§ **Data for analysis**:
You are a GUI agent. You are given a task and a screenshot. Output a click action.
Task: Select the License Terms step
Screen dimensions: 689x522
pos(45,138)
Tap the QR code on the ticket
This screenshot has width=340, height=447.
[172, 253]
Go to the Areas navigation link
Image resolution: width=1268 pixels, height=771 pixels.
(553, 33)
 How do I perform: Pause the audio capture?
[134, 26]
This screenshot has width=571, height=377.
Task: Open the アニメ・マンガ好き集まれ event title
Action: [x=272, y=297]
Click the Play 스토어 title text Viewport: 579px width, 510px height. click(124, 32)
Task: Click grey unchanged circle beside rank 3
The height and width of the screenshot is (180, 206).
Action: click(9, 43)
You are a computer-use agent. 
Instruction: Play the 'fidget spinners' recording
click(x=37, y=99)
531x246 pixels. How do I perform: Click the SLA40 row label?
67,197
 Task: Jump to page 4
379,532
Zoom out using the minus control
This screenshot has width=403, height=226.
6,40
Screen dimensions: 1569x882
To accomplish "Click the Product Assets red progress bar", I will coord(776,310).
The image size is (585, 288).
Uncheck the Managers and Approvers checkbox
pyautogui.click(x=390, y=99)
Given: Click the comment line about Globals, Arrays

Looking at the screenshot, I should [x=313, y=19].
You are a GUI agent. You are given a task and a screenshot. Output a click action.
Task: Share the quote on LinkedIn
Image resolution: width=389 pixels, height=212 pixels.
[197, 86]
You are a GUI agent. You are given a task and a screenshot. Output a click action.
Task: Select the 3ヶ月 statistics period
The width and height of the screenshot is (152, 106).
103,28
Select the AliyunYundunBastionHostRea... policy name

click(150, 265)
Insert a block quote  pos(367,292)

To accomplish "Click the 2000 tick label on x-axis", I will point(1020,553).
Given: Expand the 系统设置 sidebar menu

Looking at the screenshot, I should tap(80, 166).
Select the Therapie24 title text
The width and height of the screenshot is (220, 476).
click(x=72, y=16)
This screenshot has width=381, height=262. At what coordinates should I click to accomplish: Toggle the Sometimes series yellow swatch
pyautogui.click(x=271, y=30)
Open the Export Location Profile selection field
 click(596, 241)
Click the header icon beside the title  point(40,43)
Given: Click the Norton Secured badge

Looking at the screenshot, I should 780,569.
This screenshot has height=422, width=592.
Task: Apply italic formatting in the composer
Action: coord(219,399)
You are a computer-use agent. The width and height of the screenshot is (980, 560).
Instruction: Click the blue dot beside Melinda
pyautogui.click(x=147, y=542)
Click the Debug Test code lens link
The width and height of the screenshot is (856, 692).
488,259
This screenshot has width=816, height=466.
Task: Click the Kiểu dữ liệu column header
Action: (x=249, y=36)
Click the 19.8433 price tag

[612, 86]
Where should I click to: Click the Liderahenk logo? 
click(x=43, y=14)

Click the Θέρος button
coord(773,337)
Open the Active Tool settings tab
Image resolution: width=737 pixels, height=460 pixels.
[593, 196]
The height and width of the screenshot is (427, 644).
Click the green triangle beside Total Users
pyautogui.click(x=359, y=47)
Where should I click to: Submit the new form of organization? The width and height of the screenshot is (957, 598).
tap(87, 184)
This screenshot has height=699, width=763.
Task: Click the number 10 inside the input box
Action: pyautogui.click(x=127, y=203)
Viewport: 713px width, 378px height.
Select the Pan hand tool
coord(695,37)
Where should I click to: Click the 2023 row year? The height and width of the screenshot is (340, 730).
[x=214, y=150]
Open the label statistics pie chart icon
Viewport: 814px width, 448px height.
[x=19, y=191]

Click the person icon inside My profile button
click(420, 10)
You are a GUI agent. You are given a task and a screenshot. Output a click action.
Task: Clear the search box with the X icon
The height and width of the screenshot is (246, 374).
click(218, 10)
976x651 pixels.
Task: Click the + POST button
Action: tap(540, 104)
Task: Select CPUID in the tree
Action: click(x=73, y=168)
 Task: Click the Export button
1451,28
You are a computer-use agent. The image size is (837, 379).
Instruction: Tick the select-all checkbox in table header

§ **Exercise**:
Quote every line of the records above, from the first down to the one holding "Task: Click grey", exactly as written.

§ **Exercise output**:
You are a GUI agent. You are given a task and a screenshot. Output a click action.
Task: Select the License Terms step
Screen dimensions: 689x522
pos(45,138)
Tap the QR code on the ticket
This screenshot has width=340, height=447.
[172, 253]
Go to the Areas navigation link
Image resolution: width=1268 pixels, height=771 pixels.
(553, 33)
 How do I perform: Pause the audio capture?
[134, 26]
This screenshot has width=571, height=377.
Task: Open the アニメ・マンガ好き集まれ event title
Action: [x=272, y=297]
Click the Play 스토어 title text Viewport: 579px width, 510px height. click(124, 32)
Task: Click grey unchanged circle beside rank 3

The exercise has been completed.